## Information shown
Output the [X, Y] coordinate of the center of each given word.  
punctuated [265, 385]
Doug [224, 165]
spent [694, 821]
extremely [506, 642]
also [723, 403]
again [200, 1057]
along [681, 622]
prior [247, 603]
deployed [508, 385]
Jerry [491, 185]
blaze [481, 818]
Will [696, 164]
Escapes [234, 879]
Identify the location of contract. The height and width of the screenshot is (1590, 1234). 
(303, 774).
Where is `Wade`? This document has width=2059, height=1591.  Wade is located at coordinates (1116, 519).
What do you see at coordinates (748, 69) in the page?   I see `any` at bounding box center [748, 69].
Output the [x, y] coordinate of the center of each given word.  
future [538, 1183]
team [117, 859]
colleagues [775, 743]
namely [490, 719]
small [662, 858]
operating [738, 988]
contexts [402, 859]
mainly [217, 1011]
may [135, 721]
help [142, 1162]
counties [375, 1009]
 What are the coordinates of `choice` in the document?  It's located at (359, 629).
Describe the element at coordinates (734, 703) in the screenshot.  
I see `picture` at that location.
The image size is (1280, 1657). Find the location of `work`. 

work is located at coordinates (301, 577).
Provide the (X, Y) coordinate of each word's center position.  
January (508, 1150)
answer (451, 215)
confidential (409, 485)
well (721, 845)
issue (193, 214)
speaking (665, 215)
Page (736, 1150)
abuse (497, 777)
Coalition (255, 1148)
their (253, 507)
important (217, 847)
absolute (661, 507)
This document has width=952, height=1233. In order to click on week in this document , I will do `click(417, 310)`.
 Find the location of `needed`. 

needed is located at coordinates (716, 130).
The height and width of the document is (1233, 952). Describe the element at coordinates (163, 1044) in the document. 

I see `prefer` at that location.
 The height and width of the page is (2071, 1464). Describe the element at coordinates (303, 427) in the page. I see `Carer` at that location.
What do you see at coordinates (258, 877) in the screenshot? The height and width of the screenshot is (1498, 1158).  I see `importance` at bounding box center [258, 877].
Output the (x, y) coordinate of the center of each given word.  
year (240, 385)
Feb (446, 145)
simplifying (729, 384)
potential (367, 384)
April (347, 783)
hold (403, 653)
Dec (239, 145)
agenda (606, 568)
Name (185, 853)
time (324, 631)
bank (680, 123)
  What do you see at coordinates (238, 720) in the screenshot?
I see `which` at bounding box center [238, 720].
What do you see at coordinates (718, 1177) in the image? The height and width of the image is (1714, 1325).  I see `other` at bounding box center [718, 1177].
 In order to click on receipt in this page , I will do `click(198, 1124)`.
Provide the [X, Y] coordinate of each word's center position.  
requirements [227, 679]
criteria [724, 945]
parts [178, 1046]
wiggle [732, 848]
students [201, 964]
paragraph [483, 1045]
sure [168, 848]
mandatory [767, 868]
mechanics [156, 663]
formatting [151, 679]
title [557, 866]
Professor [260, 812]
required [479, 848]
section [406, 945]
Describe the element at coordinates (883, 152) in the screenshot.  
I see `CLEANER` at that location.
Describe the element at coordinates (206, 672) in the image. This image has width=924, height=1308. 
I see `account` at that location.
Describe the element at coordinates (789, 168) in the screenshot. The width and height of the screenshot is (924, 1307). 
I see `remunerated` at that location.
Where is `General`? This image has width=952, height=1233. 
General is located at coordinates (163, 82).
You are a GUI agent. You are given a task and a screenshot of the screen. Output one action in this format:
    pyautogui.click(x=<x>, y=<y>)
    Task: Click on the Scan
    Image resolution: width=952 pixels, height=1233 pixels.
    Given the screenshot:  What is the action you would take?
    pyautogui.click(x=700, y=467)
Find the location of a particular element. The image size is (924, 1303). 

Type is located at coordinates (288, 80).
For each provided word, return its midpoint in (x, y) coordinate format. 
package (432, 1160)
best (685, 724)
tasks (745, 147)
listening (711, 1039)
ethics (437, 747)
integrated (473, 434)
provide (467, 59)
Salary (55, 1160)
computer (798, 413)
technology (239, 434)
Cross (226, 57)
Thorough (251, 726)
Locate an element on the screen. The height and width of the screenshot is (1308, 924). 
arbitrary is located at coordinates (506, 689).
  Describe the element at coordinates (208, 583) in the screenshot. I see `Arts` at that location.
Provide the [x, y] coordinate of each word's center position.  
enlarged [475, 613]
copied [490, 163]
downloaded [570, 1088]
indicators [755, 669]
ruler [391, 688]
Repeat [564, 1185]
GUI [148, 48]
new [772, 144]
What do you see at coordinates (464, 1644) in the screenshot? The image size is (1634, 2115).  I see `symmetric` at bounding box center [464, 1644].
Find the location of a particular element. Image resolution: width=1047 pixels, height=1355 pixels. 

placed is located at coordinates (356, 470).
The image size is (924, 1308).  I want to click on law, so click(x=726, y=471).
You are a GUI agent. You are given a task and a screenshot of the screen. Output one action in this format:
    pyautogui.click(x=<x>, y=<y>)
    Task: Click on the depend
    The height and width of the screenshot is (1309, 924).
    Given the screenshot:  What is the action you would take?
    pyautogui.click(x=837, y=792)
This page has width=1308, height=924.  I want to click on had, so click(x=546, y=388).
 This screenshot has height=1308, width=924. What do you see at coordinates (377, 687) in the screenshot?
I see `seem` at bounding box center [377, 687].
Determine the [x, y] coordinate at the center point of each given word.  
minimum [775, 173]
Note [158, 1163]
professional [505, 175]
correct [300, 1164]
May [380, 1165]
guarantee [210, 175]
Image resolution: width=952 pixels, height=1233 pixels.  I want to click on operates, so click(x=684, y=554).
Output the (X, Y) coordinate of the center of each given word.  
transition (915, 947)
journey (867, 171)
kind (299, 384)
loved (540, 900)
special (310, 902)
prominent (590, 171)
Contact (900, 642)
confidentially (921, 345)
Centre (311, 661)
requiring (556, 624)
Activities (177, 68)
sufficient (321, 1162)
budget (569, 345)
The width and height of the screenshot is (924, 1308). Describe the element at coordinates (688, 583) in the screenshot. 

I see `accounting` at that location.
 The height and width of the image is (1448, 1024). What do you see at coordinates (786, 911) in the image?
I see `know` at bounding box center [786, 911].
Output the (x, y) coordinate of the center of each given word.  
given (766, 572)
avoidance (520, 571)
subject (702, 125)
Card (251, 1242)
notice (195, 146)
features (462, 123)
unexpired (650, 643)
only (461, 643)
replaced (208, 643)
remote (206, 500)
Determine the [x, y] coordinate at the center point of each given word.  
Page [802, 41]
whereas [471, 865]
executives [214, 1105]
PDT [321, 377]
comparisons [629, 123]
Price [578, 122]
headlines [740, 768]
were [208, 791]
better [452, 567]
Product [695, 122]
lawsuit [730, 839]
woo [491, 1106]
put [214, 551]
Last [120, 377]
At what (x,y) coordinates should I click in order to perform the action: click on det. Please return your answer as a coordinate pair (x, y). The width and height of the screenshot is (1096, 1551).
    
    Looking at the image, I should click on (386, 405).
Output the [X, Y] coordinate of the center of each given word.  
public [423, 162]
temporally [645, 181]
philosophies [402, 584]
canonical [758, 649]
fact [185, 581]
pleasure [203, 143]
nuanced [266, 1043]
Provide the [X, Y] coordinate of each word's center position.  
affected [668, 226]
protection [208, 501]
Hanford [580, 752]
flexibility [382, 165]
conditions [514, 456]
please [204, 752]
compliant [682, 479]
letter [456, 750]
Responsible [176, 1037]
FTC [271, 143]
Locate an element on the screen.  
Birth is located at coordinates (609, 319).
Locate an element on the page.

## Work to be completed
Give back the lines above word for word, beginning at the line that has "Responsible [176, 1037]" and continuing through the last line.

## Exercise answer
Responsible [176, 1037]
FTC [271, 143]
Locate an element on the screen.  
Birth is located at coordinates (609, 319).
Locate an element on the page.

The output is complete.